Des céréales sur les marchés et les mers

Les céréales (blé, maïs, riz, orge) illustrent parfaitement les considérations émises jusqu’ici. Produits clefs de la sécurité alimentaire des populations, consommées aux quatre coins du globe, elles sont depuis longtemps récoltées sur peu d’espaces cultivables pour ensuite circuler sur de longues distances afin de répondre à la demande. Prenons le blé, cette plante qui permet de faire du pain ou des pâtes, et qui est à l’origine du développement de l’agriculture dans le croissant fertile il y a plus de dix millénaires. Cette céréale se situe au cœur des pratiques alimentaires quotidiennes (et la plupart du temps plusieurs fois par jour) de trois milliards d’individus (d’autres milliards en consomment plus occasionnellement). Mais la superficie emblavée de la planète n’est que de 225 millions d’hectares, soit l’équivalent de quatre fois la France hexagonale. Si l’on cultive du blé dans près de 100 pays dans le monde, 16 en produisent réellement (dont la France) et assurent à eux seuls 90% de la récolte totale en moyenne chaque année. Pour les pays dont la consommation dépasse largement la production nationale (et leur nombre est en croissance), c’est le commerce qui vient en renfort. Le blé est d’ailleurs l’un des aliments les plus internationalisés, avec environ 20 à 25% de la production mondiale mis sur les marchés (c’est en moyenne 4% pour les fruits et légumes, 6 à 7% pour les viandes). Dix pays font 85% de l’exportation mondiale, formant ainsi un oligopole puissant compte tenu de la sensibilité de cette commodité. Et la zone Afrique du Nord/Moyen-Orient, déjà aux premières loges de la sismicité sociopolitique, compte pour un tiers des importations mondiales, alors que son poids démographique n’est que de 4%…

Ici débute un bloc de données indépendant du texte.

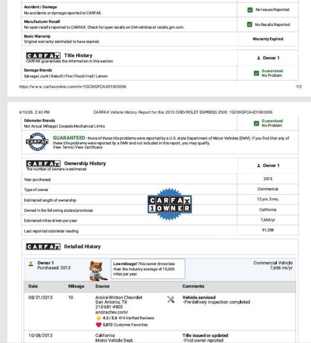Click the Owner 1 person icon in Title History
The image size is (311, 343).
click(x=259, y=58)
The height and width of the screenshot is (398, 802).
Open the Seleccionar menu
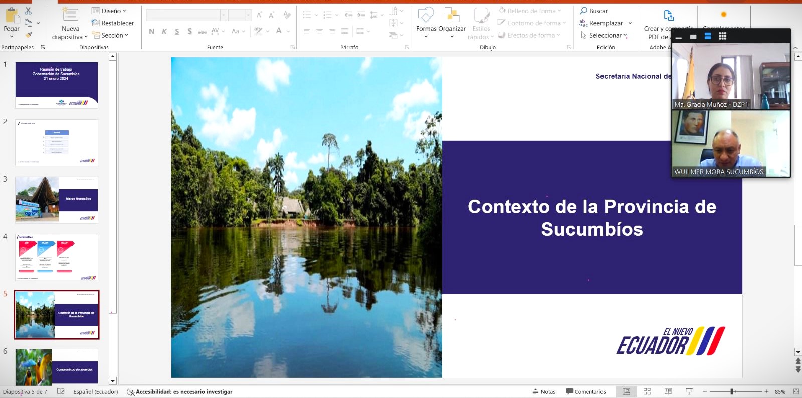click(604, 35)
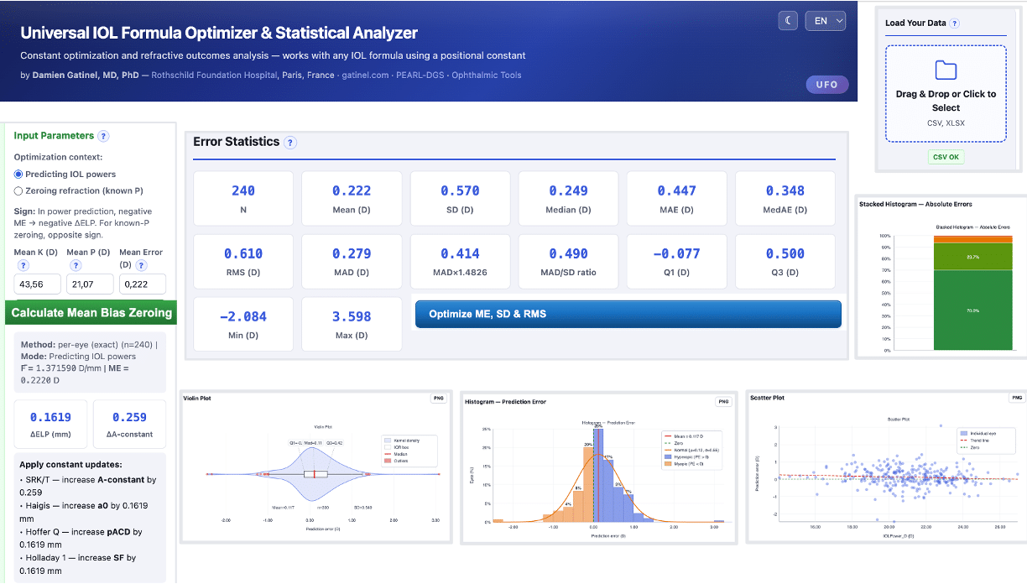Click help icon beside Error Statistics

290,143
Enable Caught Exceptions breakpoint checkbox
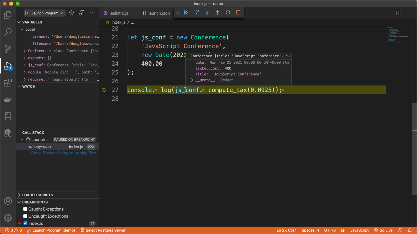The width and height of the screenshot is (417, 234). click(x=25, y=209)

Entre 2010 et 2016, en fonction du cours sur les marchés, le commerce mondial de céréales s’est élevé en moyenne entre 120 et 150 milliards USD, dans lequel le blé pèse pour 30 à 35%. Pour les exportateurs comme pour les importateurs, le grand large et les couloirs commerciaux occupent toute l’attention. Les échanges de céréales s’effectuent encore par voie maritime pour 70 à 80% des volumes et par le biais de 8 passages géostratégiques. Les détroits turcs (Bosphore et Dardanelles), de Bab el Mandeb et de Malacca, ainsi que le canal de Suez et le détroit de Gibraltar, polarisent à eux seuls la moitié des grains circulant sur la planète. Dans ces zones étroites et situées dans des régions incertaines, passent chaque année environ 300 millions de tonnes de céréales, soit quatre fois le volume observé au début du siècle. Malgré les risques, les acteurs (publics ou privés) doivent garantir la sécurité alimentaire, tant les périls seraient plus grands en cas de pénuries dans les approvisionnements et de faim dans les estomacs de chacun. Un simple regard sur une carte nous montre que ces routes traversent plusieurs zones de conflits, larvés ou actifs, symétriques ou asymétriques, et que leur protection est vitale.

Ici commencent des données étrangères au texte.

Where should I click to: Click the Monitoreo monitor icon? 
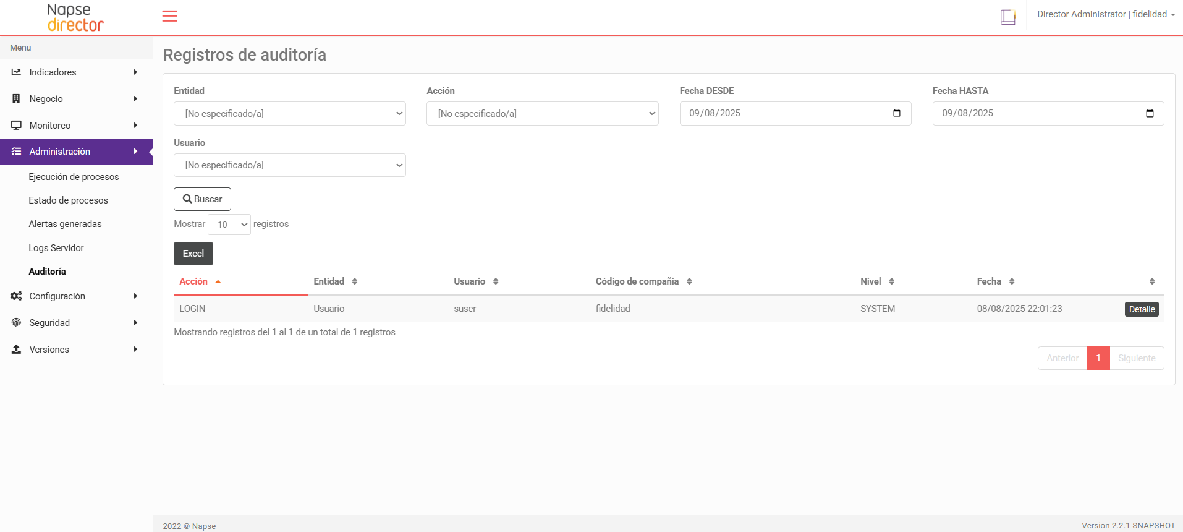pyautogui.click(x=16, y=126)
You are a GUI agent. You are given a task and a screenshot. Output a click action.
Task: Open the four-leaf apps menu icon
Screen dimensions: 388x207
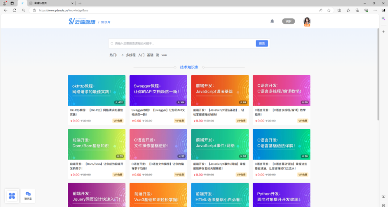[x=12, y=196]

Nous avons pris l’exemple des céréales, mais si l’on se penche sur le soja, le sucre, les huiles, les produits laitiers, le café, le thé, le chocolat, le vin ou la bière…les constats sont peu ou prou les mêmes : demande mondialisée, production localisée, commerce nécessaire. N’oublions pas non plus les « intrants », ces ressources qui conditionnent en partie (ou pour beaucoup) les activités agricoles : hydrocarbures, électricité, azote, phosphate…sans les échanges internationaux de ces produits, la cartographie agricole de la planète en serait significativement transformée, et la sécurité alimentaire fortement dégradée. Les produits de la mer sont aspirés par les mêmes phénomènes que ceux de la terre. Plongeons donc sur ce segment parfois marginalisé dans le débat alimentaire mondial.

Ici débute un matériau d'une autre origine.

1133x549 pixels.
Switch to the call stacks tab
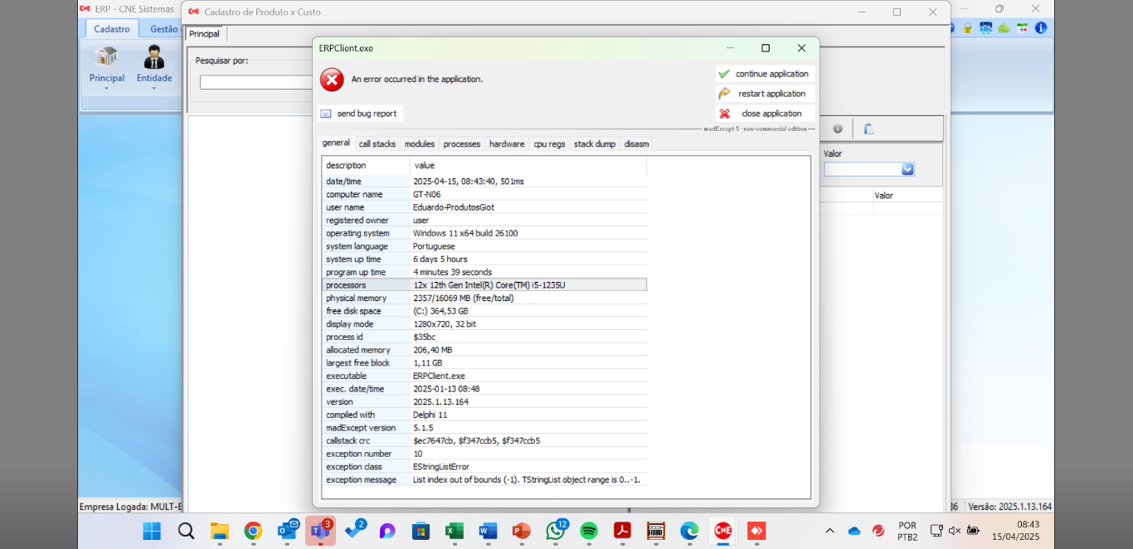377,144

Quand les produits de la mer débarquent sur terre

Les produits de la pêche et de l’aquaculture assurent en moyenne, à l’échelle mondiale, 20% de l’apport moyen en protéines animales de trois milliards de personnes environ. La part de ces protéines dans la ration des individus tend à progresser et la population mondiale consommant des produits de la mer est de plus en plus nombreuse (effets de la croissance démographique et de l’évolution des comportements alimentaires). Pour nourrir le monde demain, la pêche de capture et les productions aquacoles seront donc encore plus stratégiques. La consommation de produits de la mer par habitant et par an est passée de 9 à 20 kg au cours des cinq dernières décennies mais des disparités existent : un Japonais en consomme 50 kg chaque année, un Chinois 35, un Européen 22,5, un Africain et un Brésilien 10, un Indien 5. Il est intéressant de noter qu’un Français se situe autour de 33,5 kg par an, mais qu’en Polynésie la moyenne grimpe à 47 kg. Pour répondre à ces besoins, il faut donc que la production suive le rythme. Et elle le suit ! Nous sommes passés de 40 Mt au début des années 1960 à environ 190 MT de production (pêche et aquaculture) de nos jours, dont 85% destinée à la consommation humaine. Si la part de la pêche représentait presque l’intégralité de la production dans les années 1960, elle reste stable depuis les années 1990 dans l’offre de produits de la mer, autour de 90 Mt. Elle est de deux types : artisanale et côtière ou industrielle et sur les grands larges. En revanche, depuis plus d’un demi-siècle, la part de l’aquaculture explose. Elle atteignait à peine 20 Mt au début de la décennie 1990, franchit les 40 Mt au début du Millénaire et dépasse désormais la barre des 100 Mt.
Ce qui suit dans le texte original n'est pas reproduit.